Cani dispuso ayer de una nueva oportunidad para descorchar, en uno de los escenarios principales de la Liga, el talento que lleva dentro, esa cascada de calidad que le convirtió en justo protagonista y artífice del ascenso. El Niño, al cierre de la primera vuelta, no ha logrado estar, sin embargo, a la altura de su genialidad, atrapado primero en la desgracia física de sus achaques intestinales y después en esa especie de abulia que conduce a los creativos a largos periodos de melancolía. Desde luego está muy lejos de la responsabilidad que corresponde a un futbolista de su naturaleza.
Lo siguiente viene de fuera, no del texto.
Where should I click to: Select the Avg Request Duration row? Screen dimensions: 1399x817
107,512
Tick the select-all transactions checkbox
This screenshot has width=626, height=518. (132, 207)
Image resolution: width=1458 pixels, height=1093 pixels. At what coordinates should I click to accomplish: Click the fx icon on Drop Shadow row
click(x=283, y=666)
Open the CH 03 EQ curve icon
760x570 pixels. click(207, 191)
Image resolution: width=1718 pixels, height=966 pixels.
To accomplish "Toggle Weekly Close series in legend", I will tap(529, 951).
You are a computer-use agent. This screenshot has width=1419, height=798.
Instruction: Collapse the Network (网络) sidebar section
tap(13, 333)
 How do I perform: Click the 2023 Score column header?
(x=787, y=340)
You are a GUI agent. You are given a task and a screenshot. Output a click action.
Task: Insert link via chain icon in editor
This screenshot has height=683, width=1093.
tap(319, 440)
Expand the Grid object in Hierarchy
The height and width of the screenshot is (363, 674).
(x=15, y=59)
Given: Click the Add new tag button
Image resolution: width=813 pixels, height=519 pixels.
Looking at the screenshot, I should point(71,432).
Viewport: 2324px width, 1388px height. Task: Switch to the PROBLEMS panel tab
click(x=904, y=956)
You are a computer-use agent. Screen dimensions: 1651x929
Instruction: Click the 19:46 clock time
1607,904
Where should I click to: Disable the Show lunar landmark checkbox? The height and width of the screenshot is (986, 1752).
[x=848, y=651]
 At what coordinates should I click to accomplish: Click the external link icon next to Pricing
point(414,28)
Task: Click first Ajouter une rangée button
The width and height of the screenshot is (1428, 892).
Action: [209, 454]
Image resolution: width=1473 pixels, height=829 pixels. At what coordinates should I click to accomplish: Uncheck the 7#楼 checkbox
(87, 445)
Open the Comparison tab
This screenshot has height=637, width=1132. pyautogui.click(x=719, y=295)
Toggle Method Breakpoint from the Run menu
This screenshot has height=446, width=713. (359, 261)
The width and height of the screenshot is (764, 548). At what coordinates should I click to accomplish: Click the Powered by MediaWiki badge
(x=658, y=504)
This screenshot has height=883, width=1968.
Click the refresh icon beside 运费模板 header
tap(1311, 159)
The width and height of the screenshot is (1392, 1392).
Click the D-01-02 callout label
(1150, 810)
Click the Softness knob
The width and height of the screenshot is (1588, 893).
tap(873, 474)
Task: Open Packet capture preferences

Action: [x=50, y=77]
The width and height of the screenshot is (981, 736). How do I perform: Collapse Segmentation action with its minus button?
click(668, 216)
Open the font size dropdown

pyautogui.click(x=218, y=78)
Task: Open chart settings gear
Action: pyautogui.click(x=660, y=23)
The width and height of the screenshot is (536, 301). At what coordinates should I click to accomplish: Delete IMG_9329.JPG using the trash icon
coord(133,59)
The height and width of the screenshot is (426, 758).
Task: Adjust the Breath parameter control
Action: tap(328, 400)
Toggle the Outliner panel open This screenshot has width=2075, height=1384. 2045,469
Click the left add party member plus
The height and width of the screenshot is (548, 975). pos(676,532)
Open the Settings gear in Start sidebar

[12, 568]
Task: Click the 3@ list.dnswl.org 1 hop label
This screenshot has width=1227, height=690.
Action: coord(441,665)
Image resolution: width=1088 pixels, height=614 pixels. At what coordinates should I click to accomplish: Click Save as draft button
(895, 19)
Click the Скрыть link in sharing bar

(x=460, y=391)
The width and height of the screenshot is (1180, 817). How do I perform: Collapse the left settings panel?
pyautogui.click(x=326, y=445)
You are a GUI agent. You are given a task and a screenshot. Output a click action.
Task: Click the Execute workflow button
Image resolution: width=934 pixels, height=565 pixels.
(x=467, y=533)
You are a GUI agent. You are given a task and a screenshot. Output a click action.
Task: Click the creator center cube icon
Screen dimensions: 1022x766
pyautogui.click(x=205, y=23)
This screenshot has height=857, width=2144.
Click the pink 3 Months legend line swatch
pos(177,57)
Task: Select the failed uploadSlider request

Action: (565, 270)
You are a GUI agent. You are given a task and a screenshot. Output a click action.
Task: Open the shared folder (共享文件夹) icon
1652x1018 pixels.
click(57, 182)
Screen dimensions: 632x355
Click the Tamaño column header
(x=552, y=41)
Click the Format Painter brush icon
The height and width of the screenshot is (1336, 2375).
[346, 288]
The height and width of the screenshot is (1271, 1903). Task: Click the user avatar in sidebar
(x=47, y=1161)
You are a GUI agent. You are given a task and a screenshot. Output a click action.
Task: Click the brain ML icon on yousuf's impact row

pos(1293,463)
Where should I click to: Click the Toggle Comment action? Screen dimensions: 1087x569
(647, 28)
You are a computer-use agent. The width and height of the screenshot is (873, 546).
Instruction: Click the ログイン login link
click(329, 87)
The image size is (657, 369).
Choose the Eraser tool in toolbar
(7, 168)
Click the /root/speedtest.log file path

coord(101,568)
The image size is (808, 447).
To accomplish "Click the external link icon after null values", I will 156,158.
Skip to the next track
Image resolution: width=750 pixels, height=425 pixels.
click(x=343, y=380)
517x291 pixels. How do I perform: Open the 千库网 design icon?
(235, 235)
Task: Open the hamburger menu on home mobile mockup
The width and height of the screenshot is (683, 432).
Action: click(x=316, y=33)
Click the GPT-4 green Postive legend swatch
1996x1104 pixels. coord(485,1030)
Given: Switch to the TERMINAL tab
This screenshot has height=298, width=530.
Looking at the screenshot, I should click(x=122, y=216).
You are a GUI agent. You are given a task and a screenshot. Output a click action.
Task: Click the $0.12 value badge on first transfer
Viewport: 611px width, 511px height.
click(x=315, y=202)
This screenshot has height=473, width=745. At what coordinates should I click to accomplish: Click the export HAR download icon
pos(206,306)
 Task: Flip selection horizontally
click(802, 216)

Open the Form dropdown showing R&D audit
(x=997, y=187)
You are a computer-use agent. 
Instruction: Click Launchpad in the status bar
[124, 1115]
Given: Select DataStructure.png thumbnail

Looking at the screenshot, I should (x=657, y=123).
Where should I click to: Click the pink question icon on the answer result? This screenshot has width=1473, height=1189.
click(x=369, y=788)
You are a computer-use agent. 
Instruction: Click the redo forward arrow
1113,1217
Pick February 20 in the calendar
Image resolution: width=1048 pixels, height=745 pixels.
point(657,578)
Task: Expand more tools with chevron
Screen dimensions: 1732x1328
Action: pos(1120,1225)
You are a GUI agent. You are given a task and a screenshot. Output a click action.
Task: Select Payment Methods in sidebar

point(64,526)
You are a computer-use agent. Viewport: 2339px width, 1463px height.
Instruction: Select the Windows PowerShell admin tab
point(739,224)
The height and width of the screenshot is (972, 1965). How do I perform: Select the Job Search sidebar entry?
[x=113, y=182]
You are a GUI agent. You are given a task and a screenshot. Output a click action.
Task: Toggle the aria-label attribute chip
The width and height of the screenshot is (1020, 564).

Es cierto que la banda encorseta sus posibilidades, pero también ha sido alineado en la mediapunta, por donde mejor se desenvuelve, sin aportar grandes cosas. Y en una ocasión, en La Romareda, la hinchada le pitó en el duro aprendizaje que está afrontando.

Ayer, en el Camp Nou, preocupó su desinterés por el encuentro. Amarrado a la línea de cal, Reiziger le borró de un plumazo. No se ofreció, ni desbordó, ni inventó nada que no hubiera inventado un jugador del montón. ¿Qué ocurre con Cani?, se pegunta la afición, quien, pese a su vena crítica, no pierde la paciencia por reencontrar de una vez por todas la magia del chaval en plena efervescencia. Puede que le falte aclimatación o puede que no haya comprendido todavía que su jerarquía en el equipo debe alcanzar mayor altura, sobre todo en este equipo tan escaso de soluciones que no sean las musculosas.

Las urgencias del Zaragoza, obligado a luchar por la salvación, no le benefician, como tampoco eran favorables las circunstancias en las que apareció el año anterior, cuando el equipo se había quedado estancado en Segunda y tiró de él con toda la fuerza de su imaginación y de goles maravillosos. Fue un jugador grande y no se entiende bien por qué no lo es ahora. El frenazo en seco despierta lógicas dudas, aunque da la impresión de que es el propio Cani quien mayor número de sospechas tiene sobre sí mismo.

Cadena perpetua

Muchas grandes promesas cumplieron cadena perpetua tras los barrotes de esa cárcel que es el miedo a triunfar, a mirarse al espejo y reconocerse como alguien con un don especial para cambiar el rumbo de los acontecimientos o de lo rutinario con un golpe de clarividencia no exenta de la obligada constancia. Cani, cuya personalidad no se ha visto jamás alterada por los halagos superlativos en los buenos tiempos, está en ese estado de peligrosa contemplación. De él y sólo de él depende romper el cristal y dar el salto definitivo hacia el catálogo de las figuras o quedarse con la calificación de buen jugador. Lo que debe comprender es que nadie le puede ayudar en ese trayecto donde el mejor compañero de viaje es el carácter. Pronto dejará de ser El Niño en un mundo que devora la ternura y entroniza la gruesa corteza de los dioses.